Seu olhar pousou em mim, frio, enquanto ele caía. Fui rápida o suficiente para segurar sua cabeça antes do choque contra o chão, apoiando-a em meu colo. Com as lágrimas rolando soltas pela bochecha, pousei a mão delicadamente sobre a dele, sentindo o sangue quente.

– Logan… - As palavras morreram antes de chegarem à minha boca, e comecei a chorar desesperadamente. Log ainda olhava para mim, e mesmo com as vistas embaçadas, percebi que aquele brilho gélido estava se esvaindo. Apertei os olhos e abracei-o com todas as minhas forças.

De repente, senti como se algo quente estivesse tocando meu coração. Sem perceber, eu murmurava algo rápido e repetidamente, enquanto apertava o corpo dele contra o meu. Havia um brilho dourado, tão forte que foi visível através das minha pálpebras fechadas.

E de repente, sumiu. Tudo que senti foi o frio.

***

Eu não estava dormindo, mas também não acordara ainda. Era como se minhas forças tivessem sido arrancadas de mim, de modo que acordar era terrivelmente difícil. Lutei contra aquele cansaço, contra o sono e as pálpebras fechadas, contra a parte de mim que não queria acordar nunca mais. E abri os olhos.

Sentia-me fraca como nunca pensei que ficaria um dia, e o cômodo ao meu redor custou a entrar em foco. Estava na ala hospitalar, e percebi que o sol que entrava pelas janelas e iluminava meu rosto acabara de nascer. Até mesmo virar a cabeça era difícil, e quando consegui, meu coração parou. Logan deitava-se na cama ao lado.

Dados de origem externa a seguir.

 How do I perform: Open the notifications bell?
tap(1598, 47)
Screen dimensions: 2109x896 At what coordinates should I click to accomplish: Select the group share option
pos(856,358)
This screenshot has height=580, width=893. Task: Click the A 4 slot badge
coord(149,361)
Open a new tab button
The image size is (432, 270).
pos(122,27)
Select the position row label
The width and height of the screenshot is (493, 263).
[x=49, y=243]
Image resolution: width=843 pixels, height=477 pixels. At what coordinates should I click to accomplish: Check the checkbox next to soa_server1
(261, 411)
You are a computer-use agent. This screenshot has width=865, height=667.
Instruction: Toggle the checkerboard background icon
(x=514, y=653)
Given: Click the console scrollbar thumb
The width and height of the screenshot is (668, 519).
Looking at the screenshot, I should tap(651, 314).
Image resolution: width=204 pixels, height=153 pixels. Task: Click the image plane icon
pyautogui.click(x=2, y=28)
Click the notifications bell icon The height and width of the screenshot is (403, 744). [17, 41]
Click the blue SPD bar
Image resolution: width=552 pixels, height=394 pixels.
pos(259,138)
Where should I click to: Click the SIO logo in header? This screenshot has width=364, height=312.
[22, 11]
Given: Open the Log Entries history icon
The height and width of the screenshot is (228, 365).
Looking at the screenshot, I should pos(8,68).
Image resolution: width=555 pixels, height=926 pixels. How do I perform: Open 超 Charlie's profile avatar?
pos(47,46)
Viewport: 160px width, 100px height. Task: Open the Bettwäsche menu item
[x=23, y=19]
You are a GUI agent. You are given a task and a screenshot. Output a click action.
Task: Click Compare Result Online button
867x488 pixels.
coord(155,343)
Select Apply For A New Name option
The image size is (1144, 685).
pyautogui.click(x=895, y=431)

Tentei me levantar, mas meu corpo parecia feito de chumbo. Com muita força de vontade - a única que me restava, rolei pro lado e caí no chão com um baque. Logan acordou assustado.

– Cice! - Ele exclamou, se levantando. Usava apenas calças largas quando correu até mim, passou os braços ao redor de meu corpo e colocou-me de volta na cama, escorada nos travesseiros. Éramos os únicos na sala.

– Achei que… estivesse… morto - falei baixo e com dificuldade. Ele não respondeu. - Eu…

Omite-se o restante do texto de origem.